# My show off thread



## BioHazardCustoms (Aug 5, 2009)

Just a little thread to show off a short video of my cemetery's beginning.


----------



## BioHazardCustoms (Aug 5, 2009)




----------



## Copchick (Apr 10, 2012)

Hey, that's lookin' good! I like the blue lighting.


----------



## BioHazardCustoms (Aug 5, 2009)

Thank you!


----------



## kevin242 (Sep 30, 2005)

aha! starting a bit early are we? I'm chomping at the bit myself. Love the pillars, that's an awesome design!


----------



## Bone Dancer (Oct 7, 2005)

Excellent work on the pilars. I like to use blue lighting myself and very little else. Looking forward to seeing the whole show.


----------



## CreeepyCathy (Mar 28, 2009)

Bone Dancer said:


> Excellent work on the pilars. I like to use blue lighting myself and very little else. Looking forward to seeing the whole show.


ditto.


----------



## Hairazor (Mar 13, 2012)

Likey, likey!! Such great detail!


----------



## BioHazardCustoms (Aug 5, 2009)

It took me 76 pics to get two that I liked. LOL, I need to work on my photography skills.


----------



## RoxyBlue (Oct 6, 2008)

^Thank God for digital cameras, yes?

The columns look great and the webbing is a nice finishing touch.


----------



## Spooky1 (Aug 25, 2008)

The columns & arch are beautiful and the lighting looks perfect.


----------



## diablodeebo (Aug 10, 2012)

Wowzer! Those pillars are beautiful! The lighting is really great too. Now I believe I need to go get mine out of storage and give them a facelift.


----------



## Palmdale Haunter (Mar 3, 2012)

Looks Great!


----------



## Lunatic (Oct 3, 2006)

Awesome Bio! Looks really nice.


----------



## BioHazardCustoms (Aug 5, 2009)

Thank you everyone!

After yesterday's vandals had their fun, I had to fix a few small spots, and re-glue an led in one skeleton's eye. We're good now. 

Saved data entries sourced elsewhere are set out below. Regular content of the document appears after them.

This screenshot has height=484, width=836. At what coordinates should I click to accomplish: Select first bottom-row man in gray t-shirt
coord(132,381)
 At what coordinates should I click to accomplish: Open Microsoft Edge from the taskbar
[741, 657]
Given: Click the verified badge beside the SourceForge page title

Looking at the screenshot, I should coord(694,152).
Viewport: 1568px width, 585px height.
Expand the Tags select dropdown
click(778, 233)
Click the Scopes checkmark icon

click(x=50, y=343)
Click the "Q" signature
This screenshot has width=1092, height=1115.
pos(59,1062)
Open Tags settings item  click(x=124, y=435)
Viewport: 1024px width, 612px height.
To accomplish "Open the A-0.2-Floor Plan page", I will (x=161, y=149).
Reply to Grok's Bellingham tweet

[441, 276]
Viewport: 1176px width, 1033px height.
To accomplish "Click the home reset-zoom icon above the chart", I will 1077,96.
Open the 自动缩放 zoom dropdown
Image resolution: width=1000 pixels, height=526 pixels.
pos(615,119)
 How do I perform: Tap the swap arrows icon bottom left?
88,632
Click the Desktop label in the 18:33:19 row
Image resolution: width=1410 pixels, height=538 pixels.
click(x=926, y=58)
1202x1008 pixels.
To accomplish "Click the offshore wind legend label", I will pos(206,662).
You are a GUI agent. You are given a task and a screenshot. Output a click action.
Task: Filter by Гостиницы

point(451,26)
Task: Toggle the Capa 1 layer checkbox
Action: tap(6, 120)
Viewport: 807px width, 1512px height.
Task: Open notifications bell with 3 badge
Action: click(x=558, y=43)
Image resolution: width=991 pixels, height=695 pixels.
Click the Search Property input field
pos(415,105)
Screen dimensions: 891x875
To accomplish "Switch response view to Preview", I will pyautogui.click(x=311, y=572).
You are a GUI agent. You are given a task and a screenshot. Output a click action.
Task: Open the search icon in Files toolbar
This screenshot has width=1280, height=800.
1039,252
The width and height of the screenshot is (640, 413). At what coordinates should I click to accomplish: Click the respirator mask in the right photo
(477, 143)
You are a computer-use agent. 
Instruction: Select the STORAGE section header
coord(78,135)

I have one more big monument to finish, and then I am done for this year.


----------



## Spider Rider (Nov 8, 2006)

Freakin' vandals. Those look fabulous.


----------



## Pumpkin5 (Aug 8, 2010)

:jol:Wow that looks fantastic Bio!!! You did some really great work there, I am so impressed. It looks like stone and your lighting is as everyone has said...spectacular! Sorry about the vandals....a pox on them!


----------